Determine what the appropriate statistical test is for your main two variables of interest
· Analysis of variance (ANOVA) assesses whether the means of two or more groups are statistically different from each other. This analysis is appropriate whenever you want to compare the means (quantitative variables) of groups (categorical variables). The null hypothesis is that there is no difference in the mean of the quantitative variable across groups (categorical variable), while the alternative is that there is a difference.
· A Chi-Square Test of Independence compares frequencies of one categorical variable for different values of a second categorical variable. The null hypothesis is that the relative proportions of one variable are independent of the second variable; in other words, the proportions of one variable are the same for different values of the second variable. The alternate hypothesis is that the relative proportions of one variable are associated with the second variable. Note: although it is possible to run large Chi-Square tables (e.g. 5 x 5, 4 x 6, etc.), the test is really only interpretable when you response variable has 2 levels (see Graphing decisions flow chart in bivariate graphing chapter).
· Correlation coefficient assesses the degree of linear relationship between two variables. It ranges from +1 to -1. A correlation of +1 means that there is a perfect, positive, linear relationship between the two variables. A correlation of -1 means there is a perfect, negative linear relationship between the two variables. In both cases, knowing the value of one variable, you can perfectly predict the value of the second. Note: Two 3+ level categorical variables can be used to generate a correlation coefficient if the the categories are ordered and the average (i.e. mean) can be interpreted. The scatter plot on the other hand will not be useful. In general the scatterplot is not useful for discrete variables (i.e. those that take on a limited number of values). When we square r, it tells us the proportion of the variability in one variable that is described by variation in the second variable (aka RSquare or Coefficient of Determination).

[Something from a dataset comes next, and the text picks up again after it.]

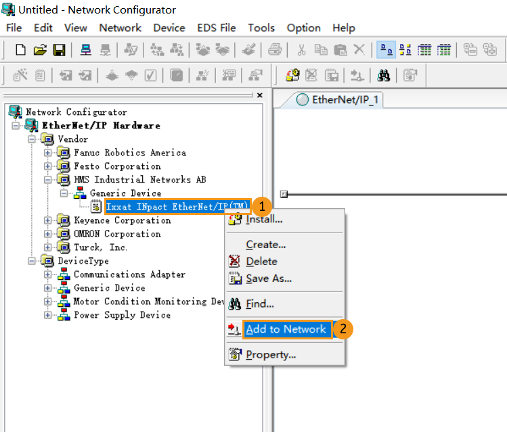Close the hardware list panel

click(x=259, y=95)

· Please note: If you have a quantitative explanatory variable and a categorical response, you will eventually be using logistic regression. For now, categorize your explanatory variable and use a chi-square test as explained above.
The requirement of this assignment is to: Run the appropriate test, post the syntax used, and interpret your findings. In addition, use post-hoc tests if appropriate. Please see the samples below for guidance in writing statistical findings.
Example Writeup:
· Example of how to write results for ANOVA:
· When examining the association between current number of cigarettes smoked (quantitative response) and past year nicotine dependence (categorical explanatory), an Analysis of Variance (ANOVA) revealed that among daily, young adult smokers (my sample), those with nicotine dependence reported smoking significantly more cigarettes per day (Mean=14.6, s.d. ±9.15) compared to those without nicotine dependence (Mean=11.4, s.d. ±7.43), F(1, 1313)=44.68, p=.0001.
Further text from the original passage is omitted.